● **Your objective**
From the entries below, return only the lines starting at the one that contains "The width and height of the screenshot is (1000, 706)." and ending at the one that contains "Viewport: 1021px width, 799px height.", exactly as they stand.

——————————

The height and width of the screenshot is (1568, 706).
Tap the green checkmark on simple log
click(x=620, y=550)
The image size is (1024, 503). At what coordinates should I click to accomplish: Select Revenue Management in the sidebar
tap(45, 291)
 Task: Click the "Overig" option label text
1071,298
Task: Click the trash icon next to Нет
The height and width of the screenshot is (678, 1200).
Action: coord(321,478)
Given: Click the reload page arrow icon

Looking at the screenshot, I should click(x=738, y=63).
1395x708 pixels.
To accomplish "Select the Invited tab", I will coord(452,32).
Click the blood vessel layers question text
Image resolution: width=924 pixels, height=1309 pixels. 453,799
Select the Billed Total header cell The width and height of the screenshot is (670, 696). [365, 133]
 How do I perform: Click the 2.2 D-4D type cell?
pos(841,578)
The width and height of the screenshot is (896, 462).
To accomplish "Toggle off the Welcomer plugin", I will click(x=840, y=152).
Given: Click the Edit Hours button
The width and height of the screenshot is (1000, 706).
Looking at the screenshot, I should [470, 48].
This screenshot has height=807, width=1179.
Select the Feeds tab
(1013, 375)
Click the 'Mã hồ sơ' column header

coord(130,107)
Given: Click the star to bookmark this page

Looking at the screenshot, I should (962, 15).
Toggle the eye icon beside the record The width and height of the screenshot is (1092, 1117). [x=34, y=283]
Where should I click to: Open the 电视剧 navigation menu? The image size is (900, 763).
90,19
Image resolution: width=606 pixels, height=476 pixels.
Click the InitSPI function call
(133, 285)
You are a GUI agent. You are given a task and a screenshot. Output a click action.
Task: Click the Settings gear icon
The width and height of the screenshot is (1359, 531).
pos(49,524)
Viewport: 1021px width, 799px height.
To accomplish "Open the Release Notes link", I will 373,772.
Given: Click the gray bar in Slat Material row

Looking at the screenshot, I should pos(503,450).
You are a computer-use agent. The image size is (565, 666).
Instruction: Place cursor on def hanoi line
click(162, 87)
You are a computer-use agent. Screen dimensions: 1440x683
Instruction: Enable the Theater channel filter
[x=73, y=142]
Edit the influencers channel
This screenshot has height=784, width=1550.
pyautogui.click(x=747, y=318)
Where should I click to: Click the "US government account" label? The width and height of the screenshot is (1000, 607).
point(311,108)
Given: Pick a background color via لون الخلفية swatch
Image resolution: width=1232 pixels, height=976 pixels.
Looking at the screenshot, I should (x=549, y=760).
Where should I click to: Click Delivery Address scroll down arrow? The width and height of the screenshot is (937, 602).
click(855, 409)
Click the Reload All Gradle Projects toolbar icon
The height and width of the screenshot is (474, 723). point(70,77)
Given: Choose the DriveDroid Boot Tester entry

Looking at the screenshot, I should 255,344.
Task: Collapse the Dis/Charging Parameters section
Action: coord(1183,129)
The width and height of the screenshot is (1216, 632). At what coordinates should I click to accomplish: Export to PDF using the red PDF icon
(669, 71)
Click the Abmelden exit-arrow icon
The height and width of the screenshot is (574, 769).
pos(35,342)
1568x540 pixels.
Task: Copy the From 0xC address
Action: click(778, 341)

——————————

● **Written solution**
The width and height of the screenshot is (1000, 706).
Looking at the screenshot, I should [470, 48].
This screenshot has height=807, width=1179.
Select the Feeds tab
(1013, 375)
Click the 'Mã hồ sơ' column header

coord(130,107)
Given: Click the star to bookmark this page

Looking at the screenshot, I should (962, 15).
Toggle the eye icon beside the record The width and height of the screenshot is (1092, 1117). [x=34, y=283]
Where should I click to: Open the 电视剧 navigation menu? The image size is (900, 763).
90,19
Image resolution: width=606 pixels, height=476 pixels.
Click the InitSPI function call
(133, 285)
You are a GUI agent. You are given a task and a screenshot. Output a click action.
Task: Click the Settings gear icon
The width and height of the screenshot is (1359, 531).
pos(49,524)
Viewport: 1021px width, 799px height.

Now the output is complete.